Ainsi, la version contemporaine que nous fournit l’Iran avec les Ayatollahs, cette camarilla incontournable qui régente tout, n’est pas inédite, pas plus d’ailleurs que les conflits doctrinaux qui opposent différentes confessions islamiques dans le monde musulman. Les rixes entre communautés d’obédience chiite et sunnite, les divergences nées d’interprétation des textes sacrés qui génèrent une palanquée d’écoles islamiques : wahhabite, hanbalite, hanafite, malékite…rappellent aussi bien les accrochages entre Jésuites et Jansénistes, entre la coalition formée par les humanistes et les réformateurs, contre l’Eglise conservatrice et la Sorbonne. Les fatwas lancées contre les hérétiques, les intellectuels profanateurs et ceux qui enfreignent la Charia, scandalisent aujourd’hui l’Occident. Mais peu de gens réalisent que le pendant historique de cette pratique est à rechercher dans les sentences implacables et arbitraires du redoutable tribunal de l’inquisition…. Les éléments historiques foisonnent pour établir l’analogie entre les deux aires géoculturelles, ce qui devrait exhorter à la retenue, les boutefeux qui perçoivent dans le monde Arabo-musulman, l’altérité lointaine et réfractaire à la marche vers la modernité. Selon un collectif d’auteurs «
L’Occident perçoit donc l’Islam comme radicalement opposé aux valeurs fondamentales de la civilisation moderne- Tolérance, séparation et primauté du temporel sur le spirituel, individualisme, égalité entre sexes, sans prendre en compte, le fait que l’apparente cohérence de son passé s’est fondée sur des inégalités, affrontements, ruptures, régressions et progrès »[4].

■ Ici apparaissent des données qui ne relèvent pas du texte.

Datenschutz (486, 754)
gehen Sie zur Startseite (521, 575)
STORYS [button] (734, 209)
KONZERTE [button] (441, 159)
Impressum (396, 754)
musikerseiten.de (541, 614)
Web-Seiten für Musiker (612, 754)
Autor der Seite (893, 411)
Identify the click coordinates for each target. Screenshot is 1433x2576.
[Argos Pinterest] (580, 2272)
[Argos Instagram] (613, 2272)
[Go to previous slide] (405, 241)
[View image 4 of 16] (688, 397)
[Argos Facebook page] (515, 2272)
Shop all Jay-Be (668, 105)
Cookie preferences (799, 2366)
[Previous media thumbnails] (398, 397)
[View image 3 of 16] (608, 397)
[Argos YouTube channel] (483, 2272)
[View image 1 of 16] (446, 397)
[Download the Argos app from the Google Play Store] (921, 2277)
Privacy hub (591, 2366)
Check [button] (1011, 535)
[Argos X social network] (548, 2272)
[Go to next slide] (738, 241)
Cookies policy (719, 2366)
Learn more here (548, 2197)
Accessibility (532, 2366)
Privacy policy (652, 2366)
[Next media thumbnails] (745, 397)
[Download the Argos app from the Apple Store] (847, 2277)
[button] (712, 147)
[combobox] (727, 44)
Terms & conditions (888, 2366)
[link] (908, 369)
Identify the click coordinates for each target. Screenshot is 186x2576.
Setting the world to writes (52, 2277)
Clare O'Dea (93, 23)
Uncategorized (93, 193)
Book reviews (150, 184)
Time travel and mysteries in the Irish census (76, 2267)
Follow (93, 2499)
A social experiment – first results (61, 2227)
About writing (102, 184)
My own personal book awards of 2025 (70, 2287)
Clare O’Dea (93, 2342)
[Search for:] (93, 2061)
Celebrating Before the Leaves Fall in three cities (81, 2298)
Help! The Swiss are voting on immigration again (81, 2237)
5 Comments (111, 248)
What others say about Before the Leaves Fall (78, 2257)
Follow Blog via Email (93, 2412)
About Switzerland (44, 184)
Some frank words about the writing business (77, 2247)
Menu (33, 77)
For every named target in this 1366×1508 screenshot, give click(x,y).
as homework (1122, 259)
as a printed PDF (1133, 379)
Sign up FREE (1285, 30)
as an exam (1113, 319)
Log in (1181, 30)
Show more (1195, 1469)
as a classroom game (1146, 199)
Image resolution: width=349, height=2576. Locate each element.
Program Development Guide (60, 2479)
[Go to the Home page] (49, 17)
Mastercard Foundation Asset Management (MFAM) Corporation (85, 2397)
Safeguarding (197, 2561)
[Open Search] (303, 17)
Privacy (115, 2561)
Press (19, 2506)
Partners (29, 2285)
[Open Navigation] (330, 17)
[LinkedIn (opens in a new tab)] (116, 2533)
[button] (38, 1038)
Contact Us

Sans pour autant céder à l’historicisme, on est en droit d’espérer que l’esprit des « lumières » qui dissipa le joug abrutissant des dogmes religieux en Occident et libéra l’homme de la servitude des vérités révélées et l’introduisit dans la connaissance du monde dans une démarche rationnelle, réapparaisse dans cette partie du monde. Les signes avant-coureurs d’une telle révolution restent encore larvaires, mais augurent de lendemains prometteurs. Des intellectuels réformateurs, presque nihilistes, et qui en dépit des persécutions, appuient sur la chanterelle, comme Abdou Filali-Ansari, Ayaan Hirsi Ali, Abdelwahab Meddeb… s’inscrivent dans l’héritage de grands penseurs musulmans, Alfarabi, Averroès… pionniers du grand mouvement de sécularisation qui a commencé depuis le moyen-âge, mais malheureusement sclérosé par les difficultés sociales.
[1] Francis FUKUYAMA, La Fin de l’histoire et le dernier homme, Paris, Flammarion, 1992
[2] Samuel P. HUNTINGTON, Le Choc des civilisations, Paris, Odile Jacob, 1997
[4] Thierry FABRE & Emilio La PARRA « Paix et guerres entre les cultures : entre Europe et Méditerranée » Paris, Actes Sud, 2005, coll. Etudes Méditerranéennes, page 39.